Fourth, and perhaps the most egregious of the gaffes in Judge Frazzini’s letter of January 28, 2015 is that he called the national AFCC offices in Chicago. The AFCC headquarters are in Madison, Wisconsin. Representative Gonzalez called attention to this misrepresentation in her oratory on January 30.
Misrepresentation versus Misremembrance #5: Attorney Pattis comments concerning whether the DOJ was investigating this issue of “perjury” misstates a fact.
The Office of Chief State Attorney received a sworn affidavit from me on Monday, January 26, indicating that sworn testimony to the judiciary committee of Judges Thomas Parker on January 16, 2015 and Judge Taggart Adams on January 23, were “material false and misleading.” The sworn affidavit detailing the allegations of perjury were posted on the judiciary committee website under public testimony on the date of January 23.
In addition, the Deputy Chief State Attorney Leonard Boyle also acknowledged the receipt of my complaint letter detailing the perjury allegations made on Judge Frazzini’s testimony on Wednesday, January 28. If Norm Pattis wants to fact check my sequence of events, he can contact Attorney Boyle at (860) 258-5800.

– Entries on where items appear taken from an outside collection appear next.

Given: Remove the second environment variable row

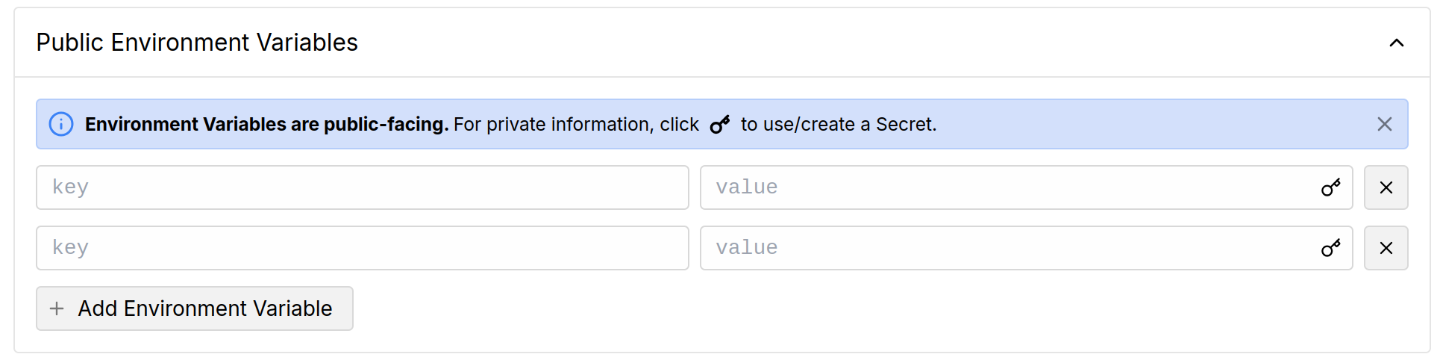Looking at the screenshot, I should (1386, 248).
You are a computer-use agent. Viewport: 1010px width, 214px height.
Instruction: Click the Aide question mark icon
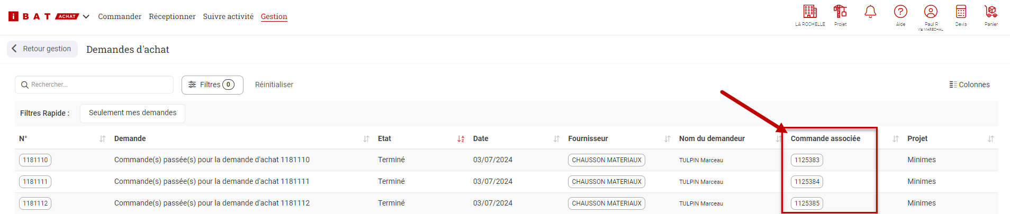tap(900, 12)
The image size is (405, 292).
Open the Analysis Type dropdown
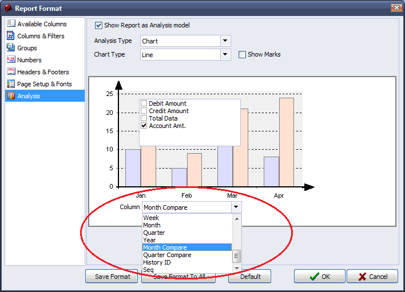(x=225, y=41)
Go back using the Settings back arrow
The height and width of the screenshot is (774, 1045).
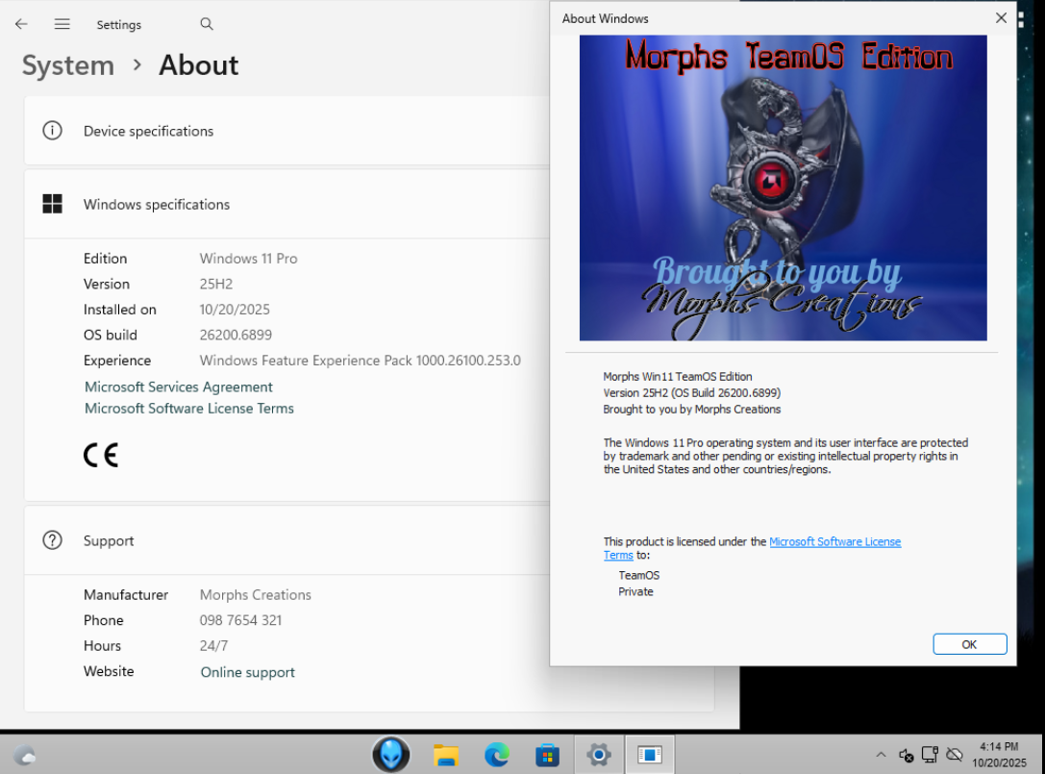click(21, 24)
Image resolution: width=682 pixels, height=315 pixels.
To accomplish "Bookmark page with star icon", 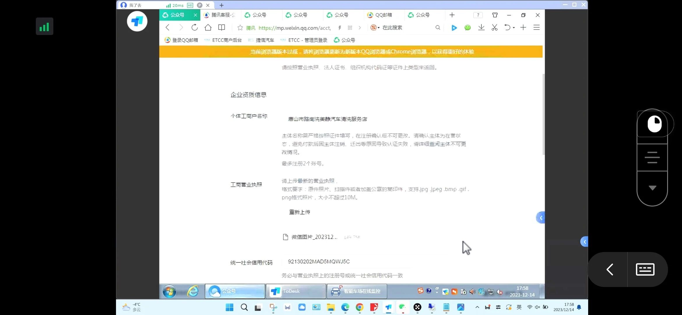I will pyautogui.click(x=240, y=28).
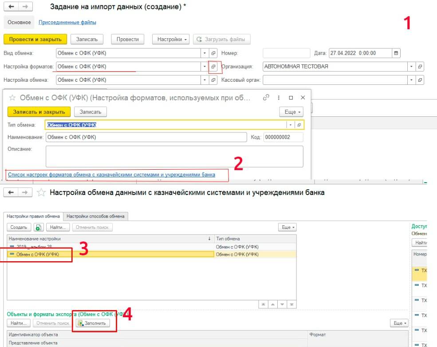Click the green refresh icon beside Создать
437x347 pixels.
coord(39,227)
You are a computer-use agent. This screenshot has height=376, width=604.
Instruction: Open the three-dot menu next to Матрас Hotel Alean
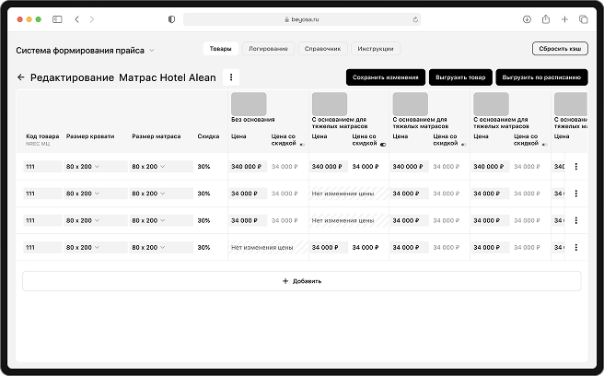pyautogui.click(x=232, y=78)
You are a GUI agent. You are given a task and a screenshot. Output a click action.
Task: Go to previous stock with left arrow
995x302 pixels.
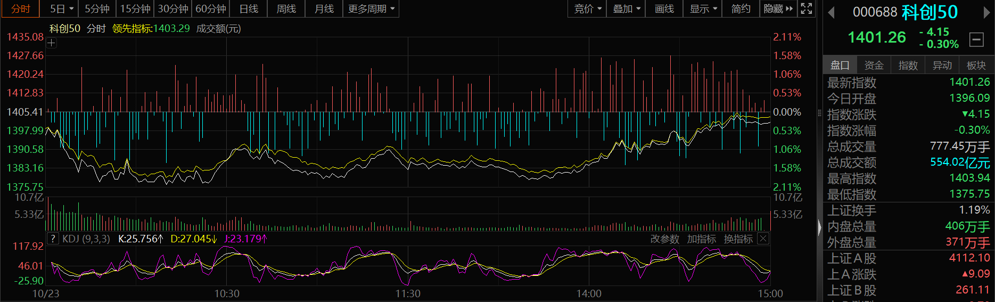tap(831, 12)
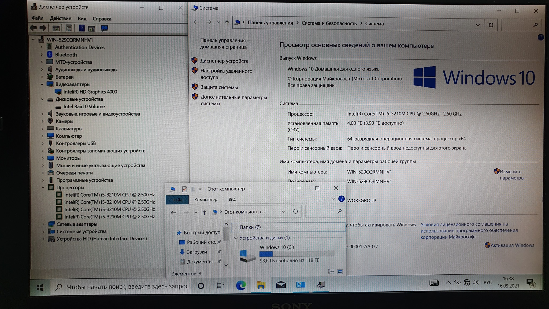Click the Windows 10 (C:) disk usage bar
Screen dimensions: 549x309
pos(297,254)
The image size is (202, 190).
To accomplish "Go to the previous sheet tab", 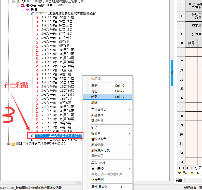I will (x=184, y=168).
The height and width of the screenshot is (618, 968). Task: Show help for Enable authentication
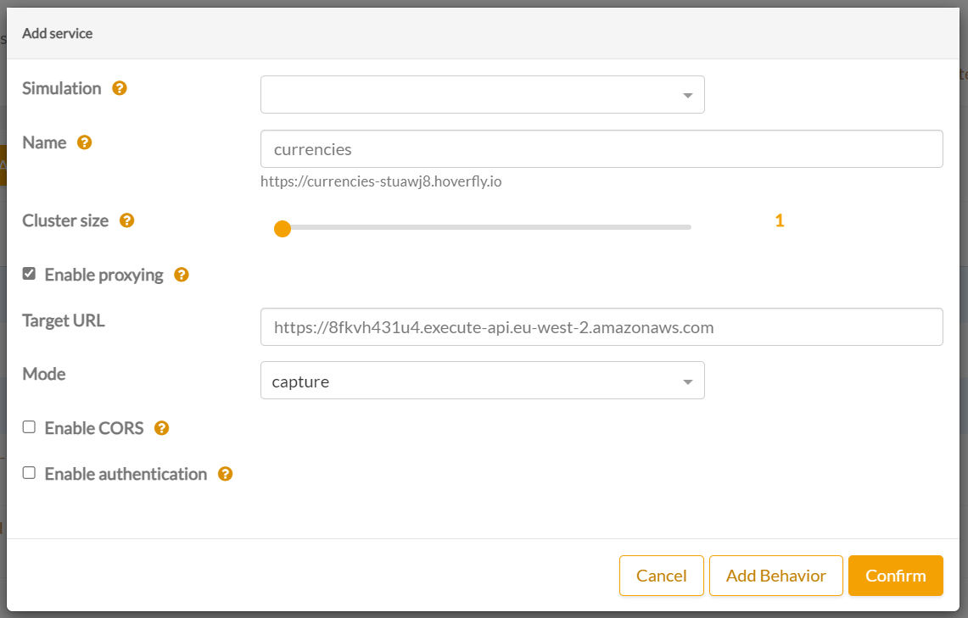(x=226, y=474)
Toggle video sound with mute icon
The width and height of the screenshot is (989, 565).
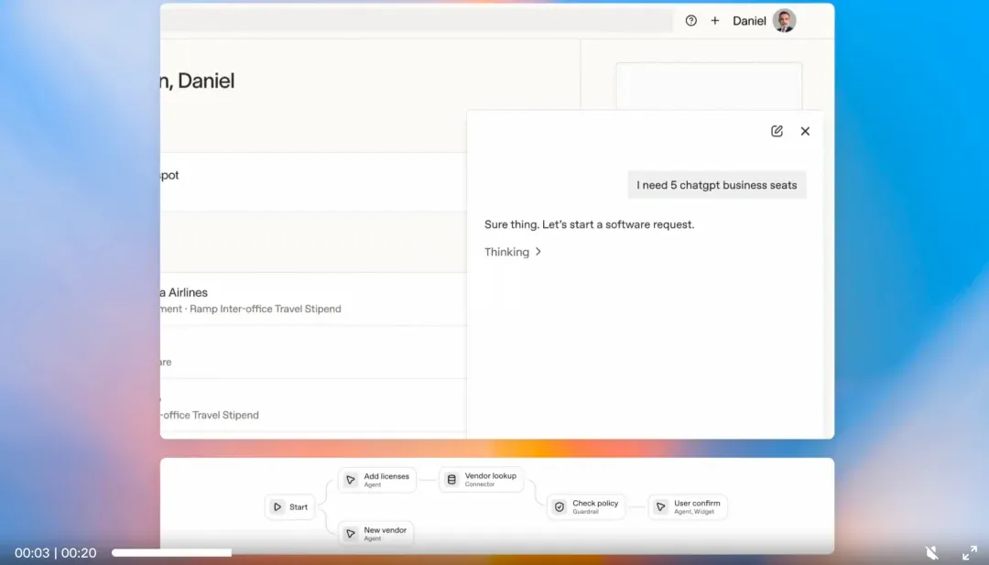pos(932,552)
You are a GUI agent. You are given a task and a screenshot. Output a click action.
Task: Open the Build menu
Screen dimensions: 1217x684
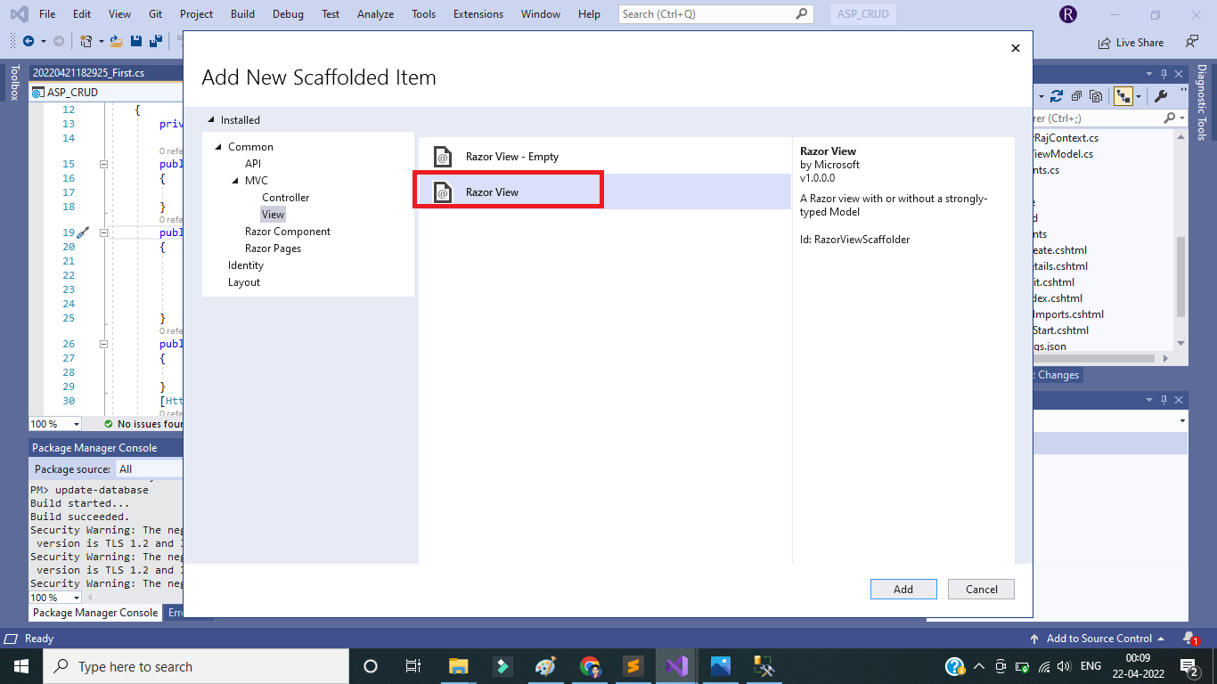point(242,14)
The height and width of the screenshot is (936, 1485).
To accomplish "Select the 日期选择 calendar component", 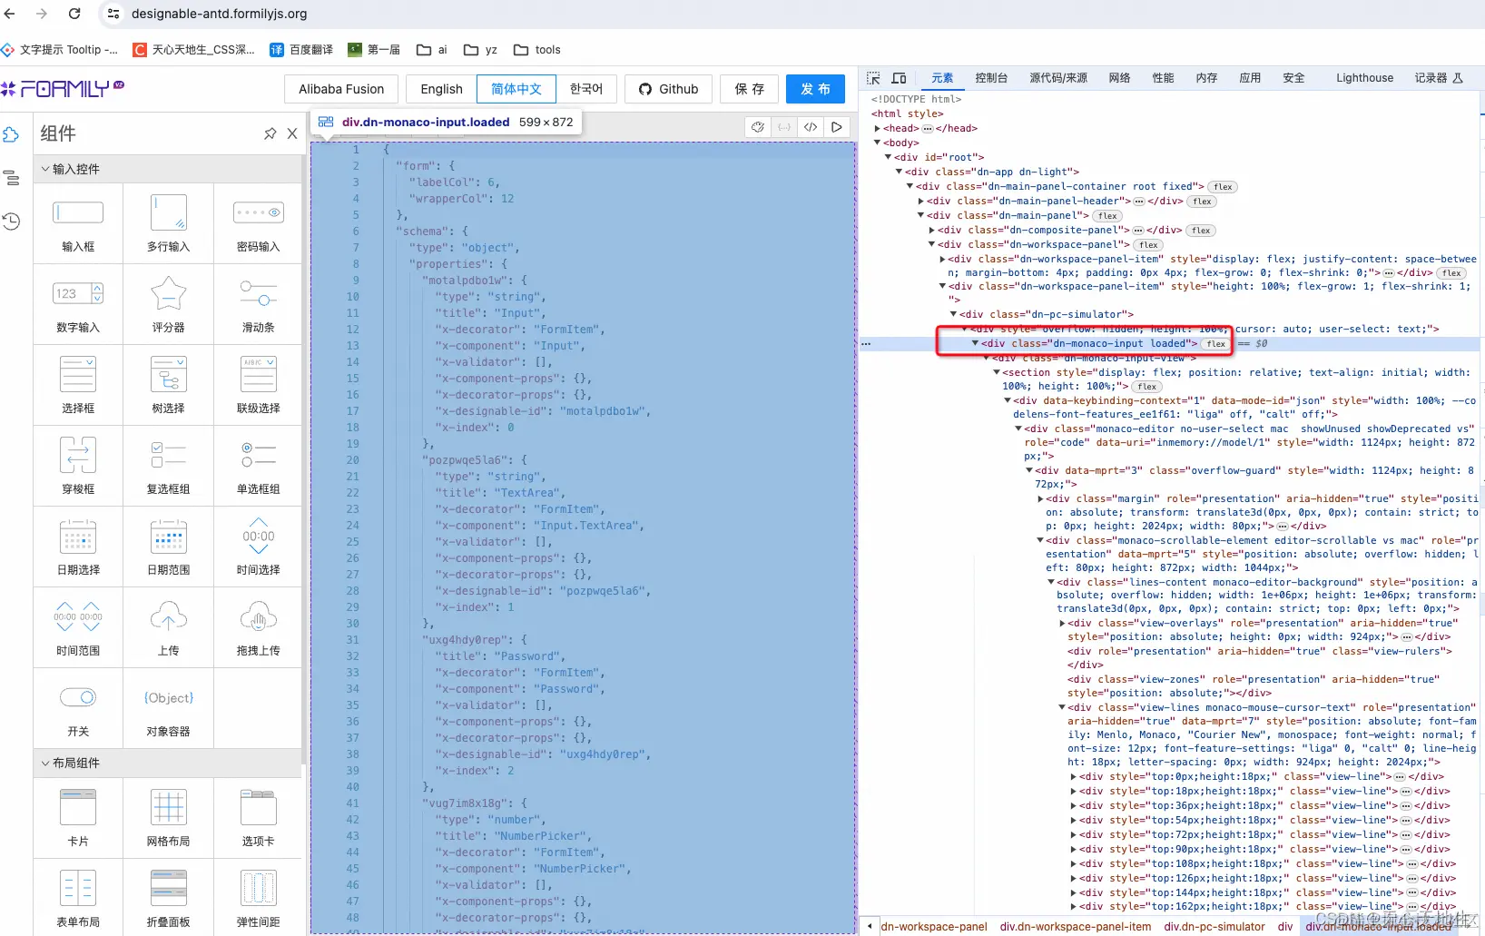I will (x=78, y=547).
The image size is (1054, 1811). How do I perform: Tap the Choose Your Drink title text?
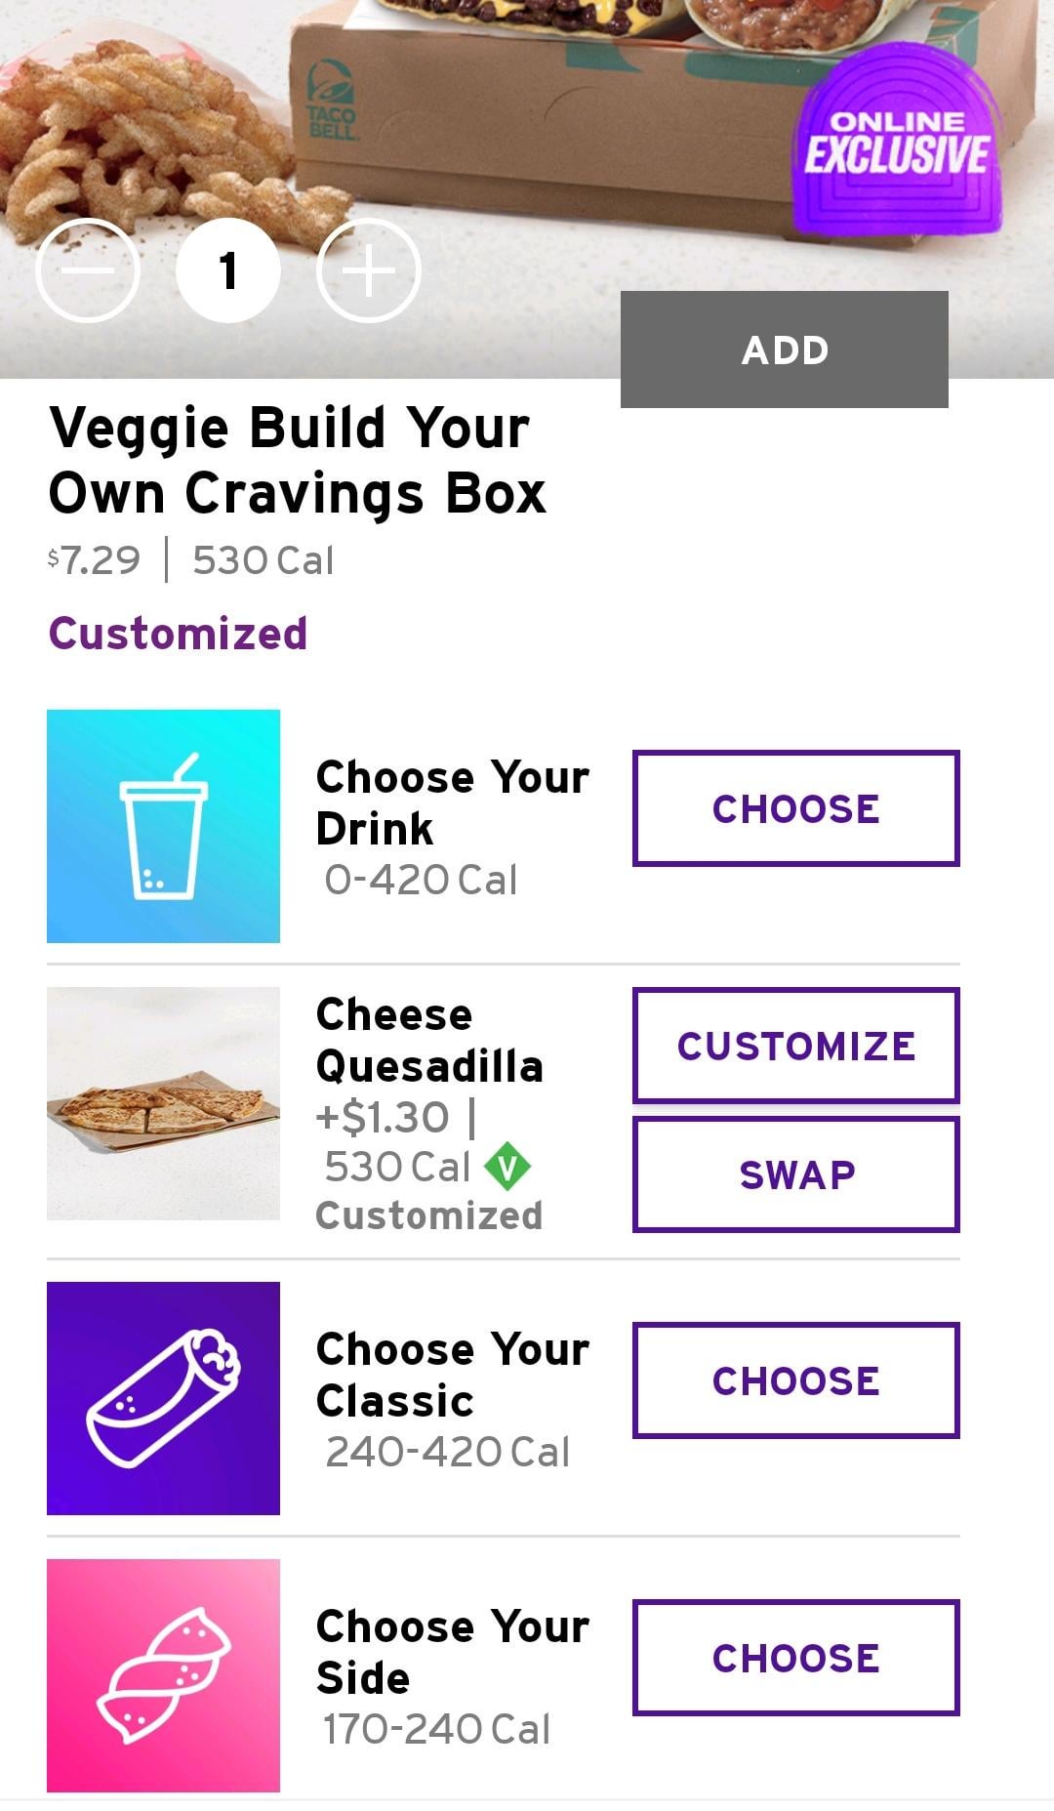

In addition to reporting the information above to the Deputy Chief State Attorney, these same allegations were reported to the FBI Task Force hotline as well last week.
Attorney Pattis has no more knowledge as to whether the FBI or the DOJ will be considering any actions on the perjury allegations or other matters of family court corruption being reported daily to the FBI Hotline. His commentary on that subject is merely speculation not a fact.
Intakes have been taken by the FBI hotline include judges failing to include foreign dividend income and foreign assets (including Swiss bank accounts) in family court utilized financial affidavits or the failure to report income by court appointed GALs and AMCs.
Misrepresentation vs. Misremembrance #6 Attorney Pattis has a well-regarded, well-respected and well-earned reputation as a civil rights advocate over his distinguished career.
Those of us who are involved in seeking “much overdo” legislative reforms in the operations of the family court system had our views validated in a “family court satisfaction survey” issued by the judiciary on Tuesday, February 10, 2015 and available for Attorney Pattis review on jud.ct.gov.
Yesterday, the judiciary committee agreed to move forward to draft legislation to address the misuse by judges of “pay per view” parenting issued in orders of supervised visitation as an example of an abuse of “judicial discretion”.
What Attorney Pattis seems to have “misremembered” is that “the liberty” interests of parents to the care, custody and companionship of their children is well defined in federal case law since Yick Wo v. Hopkins 18 U.S. 356 in 1886.
This citizen will assist in the defense parental rights as an unenumerated right pursuant to the application of the Ninth, Fifth and Fourteenth Amendment.
In publishing his article yesterday entitled “Despite Attorney Pattis seems to have “misremembered” his earlier years where “civil rights” mattered to him as a matter of principle and of law.
We trust that Attorney Pattis will admit to the errors of factual misrepresentation and issue a proper correction.
Whether Attorney Pattis places any value on the “court of public opinion” when “misrepresentations” are arm-wrestling in the headlines with the word “misremembrance”, is “of the moment”.